Task to complete
Reproduce the material below, swapping each "Select" for "Choose" and keeping every other part identical; omit the pictures.

Data extract
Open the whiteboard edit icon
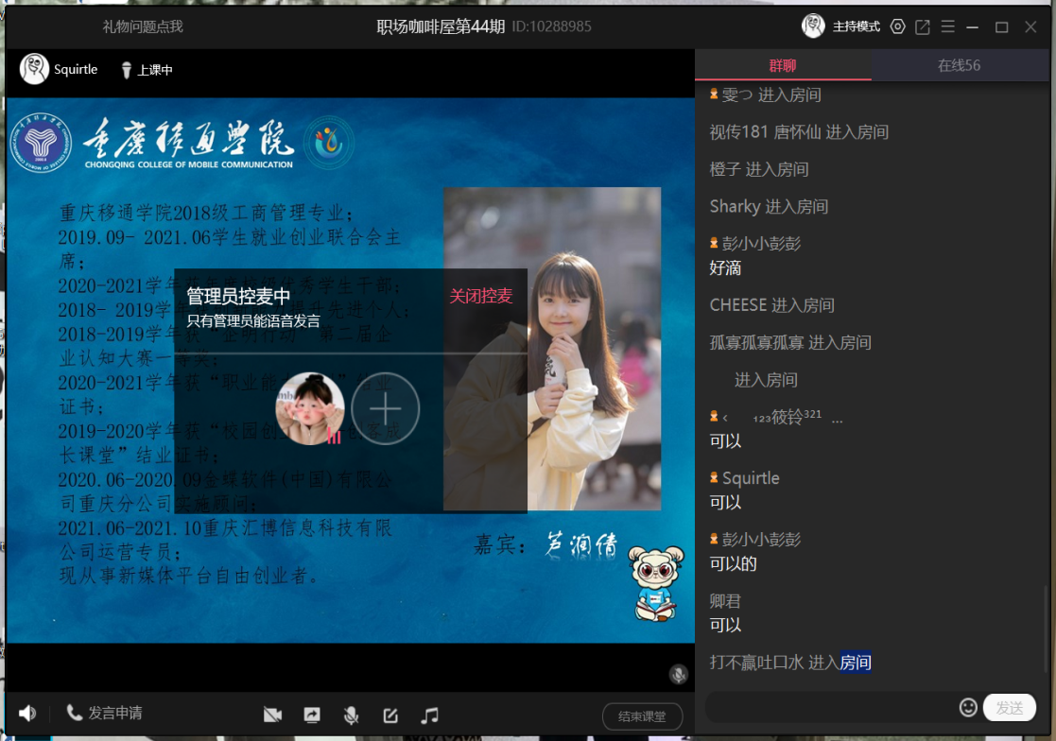pyautogui.click(x=390, y=715)
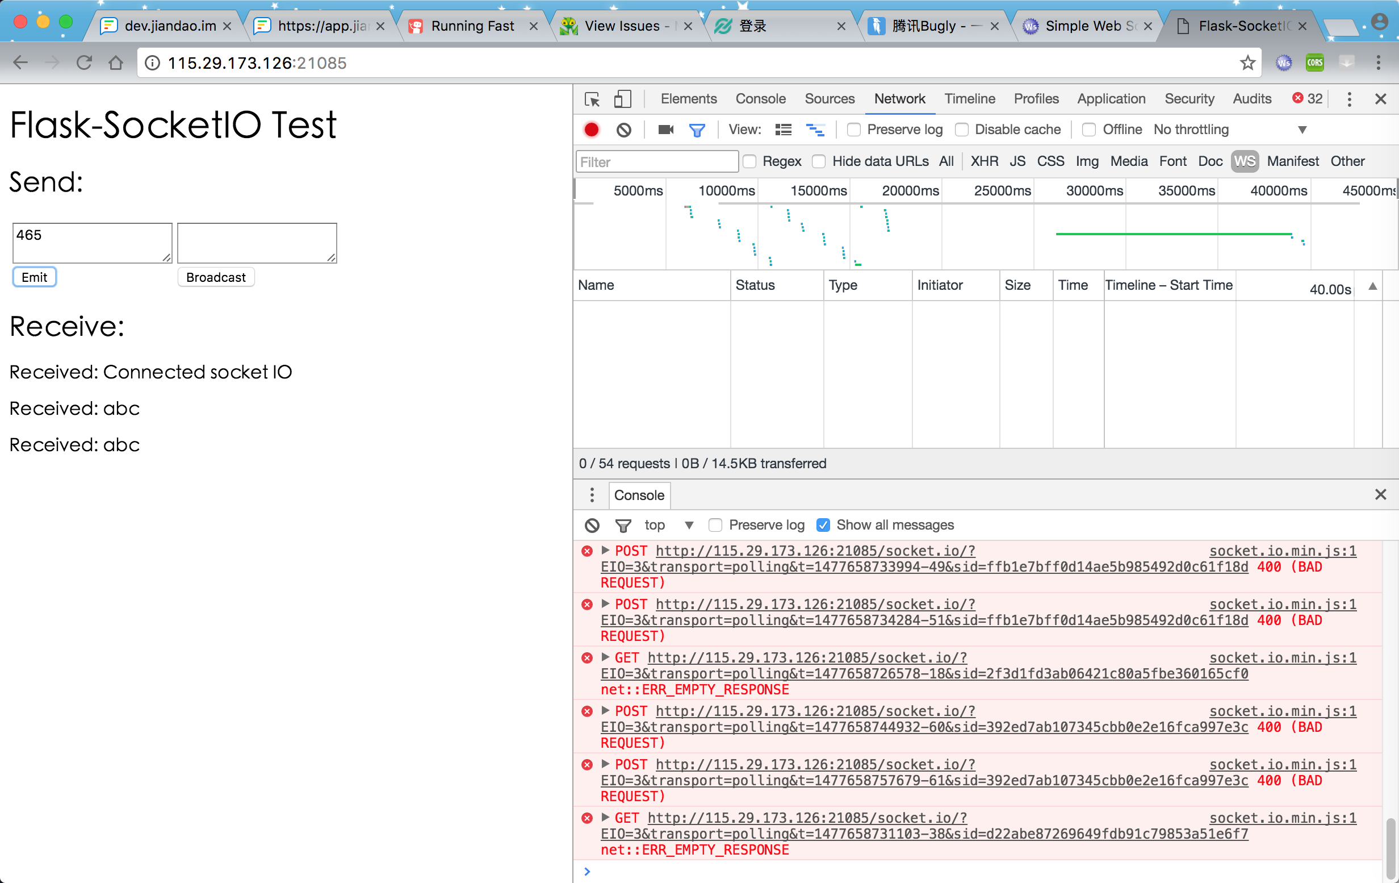Toggle the network filter funnel icon
Viewport: 1399px width, 883px height.
[697, 130]
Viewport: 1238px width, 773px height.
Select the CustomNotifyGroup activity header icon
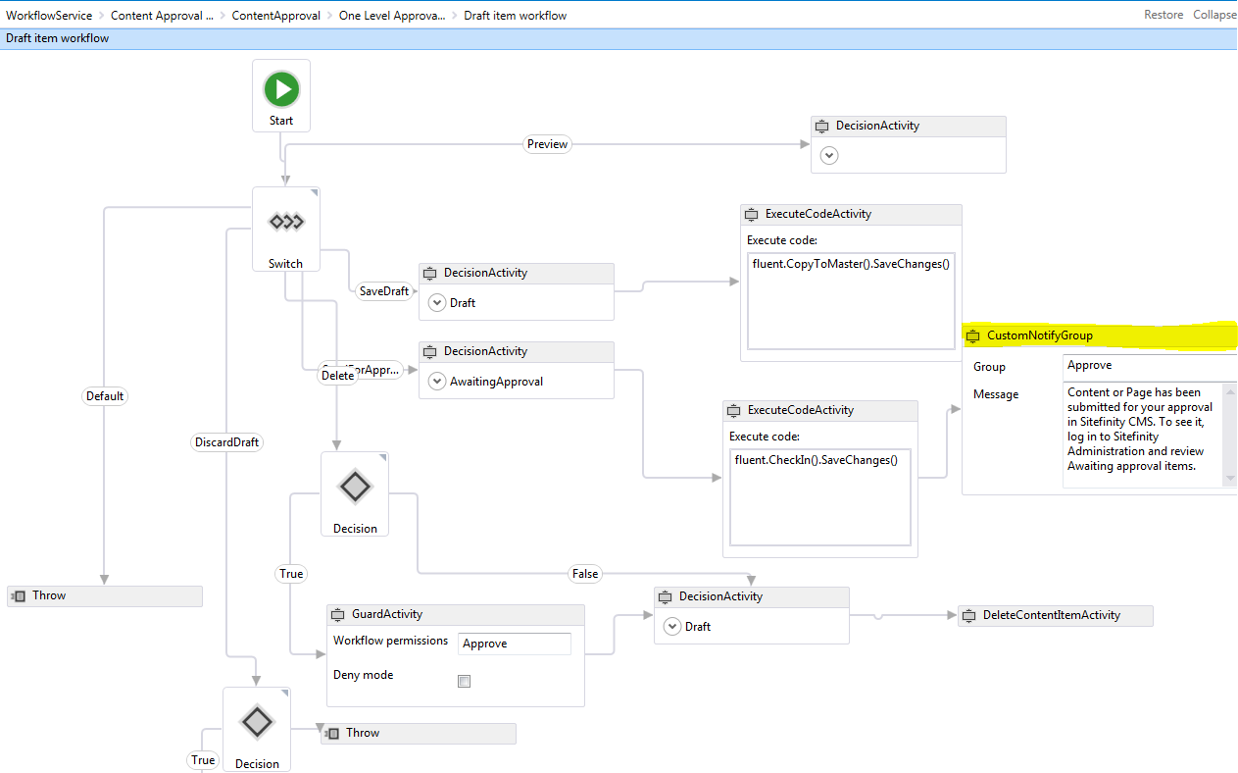[x=972, y=336]
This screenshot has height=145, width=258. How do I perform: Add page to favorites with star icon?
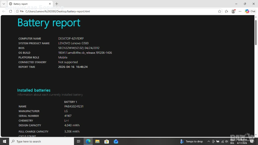point(219,11)
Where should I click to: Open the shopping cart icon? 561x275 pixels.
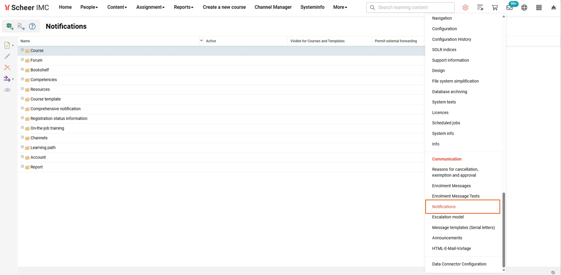[495, 8]
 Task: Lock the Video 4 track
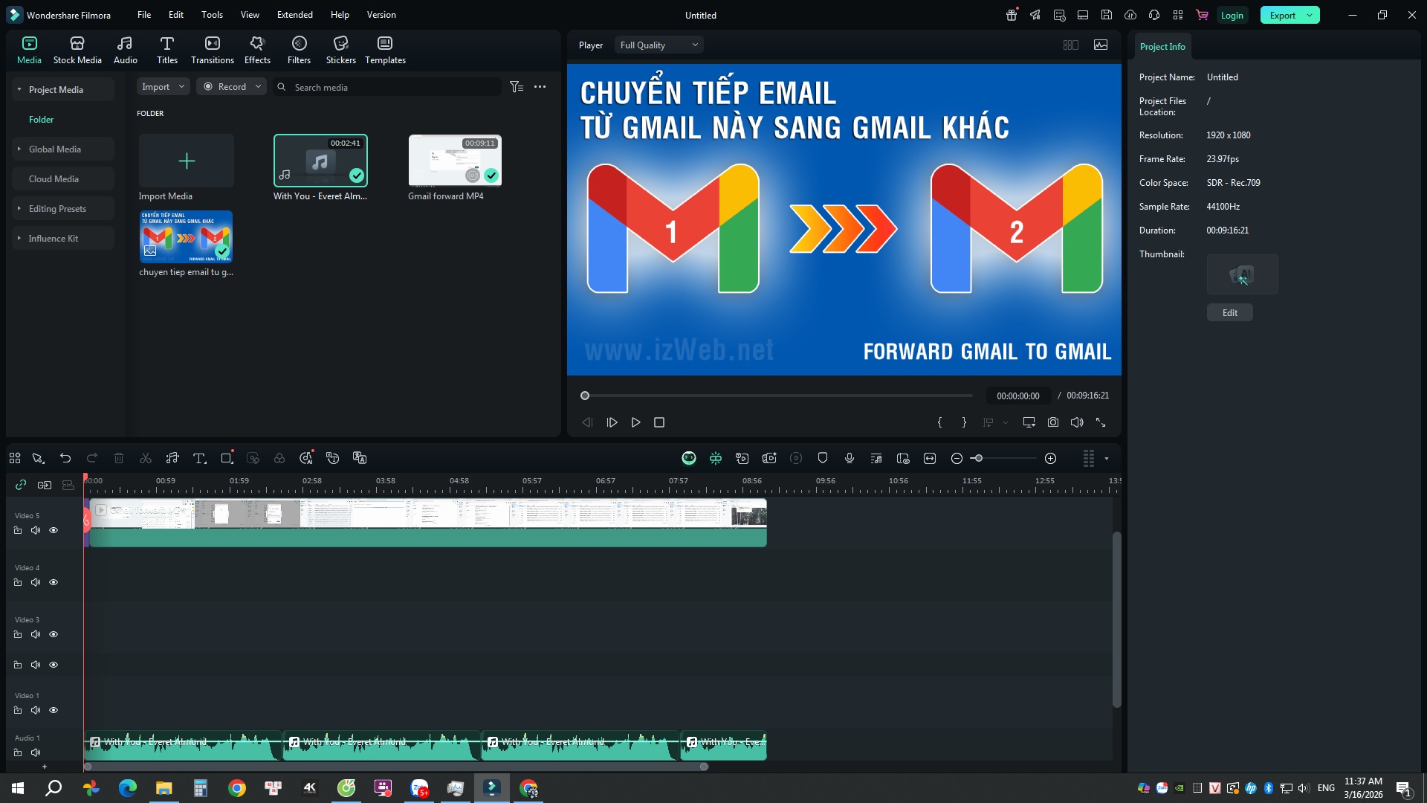[x=18, y=582]
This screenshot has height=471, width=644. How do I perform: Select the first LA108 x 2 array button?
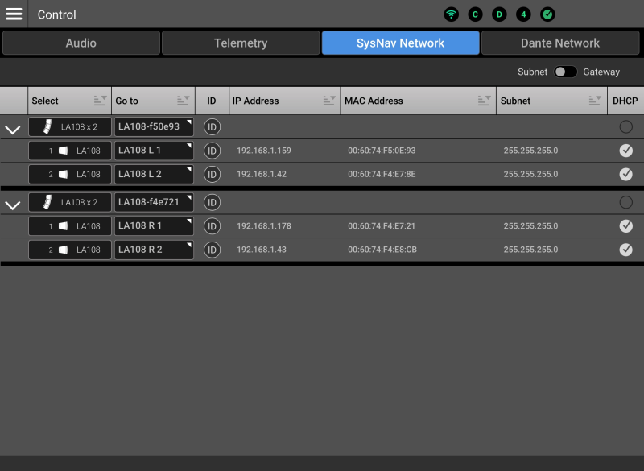[x=70, y=126]
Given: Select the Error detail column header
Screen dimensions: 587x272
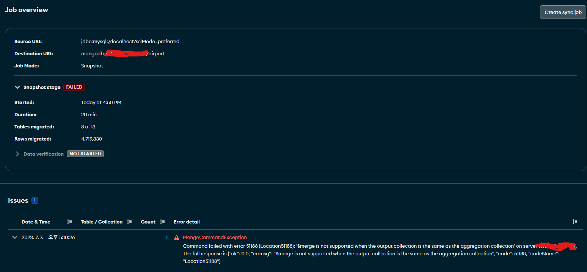Looking at the screenshot, I should 187,222.
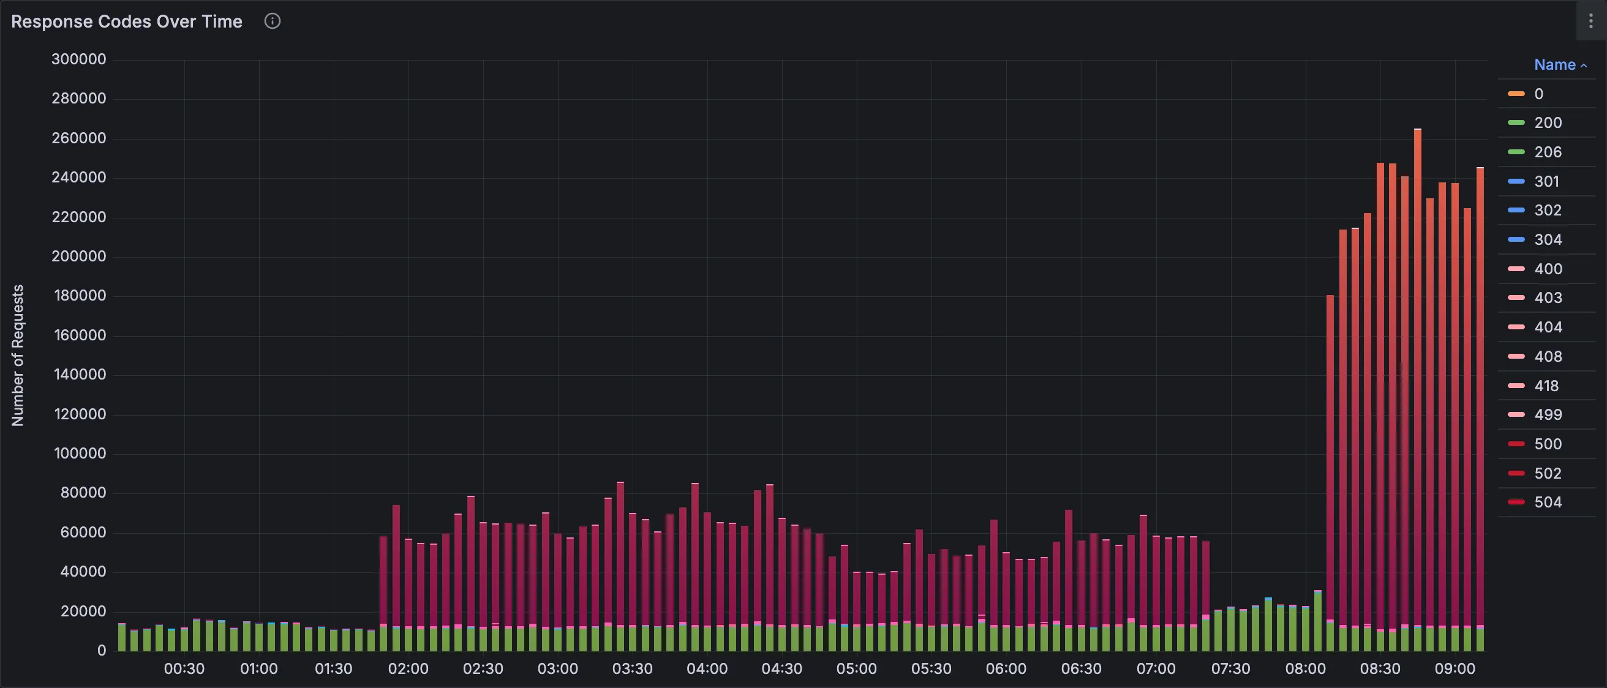Click the color swatch for series 206

[1515, 152]
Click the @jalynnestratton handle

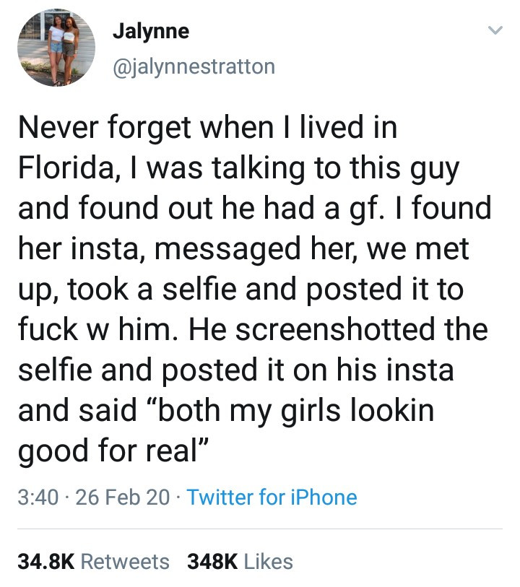tap(194, 66)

The output
Open the whiteboard edit icon
pyautogui.click(x=390, y=715)
Toggle the network filter funnel icon
Viewport: 1399px width, 883px height.
[697, 130]
Viewport: 1238px width, 773px height.
Choose the CustomNotifyGroup activity header icon
[x=972, y=336]
This screenshot has height=145, width=258. How do I perform: Add page to favorites with star icon?
point(219,11)
Where should I click to: Open the shopping cart icon? 561x275 pixels.
[495, 8]
 Task: Lock the Video 4 track
[x=18, y=582]
This screenshot has height=471, width=644. How do I perform: Choose the first LA108 x 2 array button?
[x=70, y=126]
Given: Choose the Error detail column header
Screen dimensions: 587x272
Looking at the screenshot, I should 187,222.
Click the color swatch for series 206

[1515, 152]
Click the @jalynnestratton handle

tap(194, 66)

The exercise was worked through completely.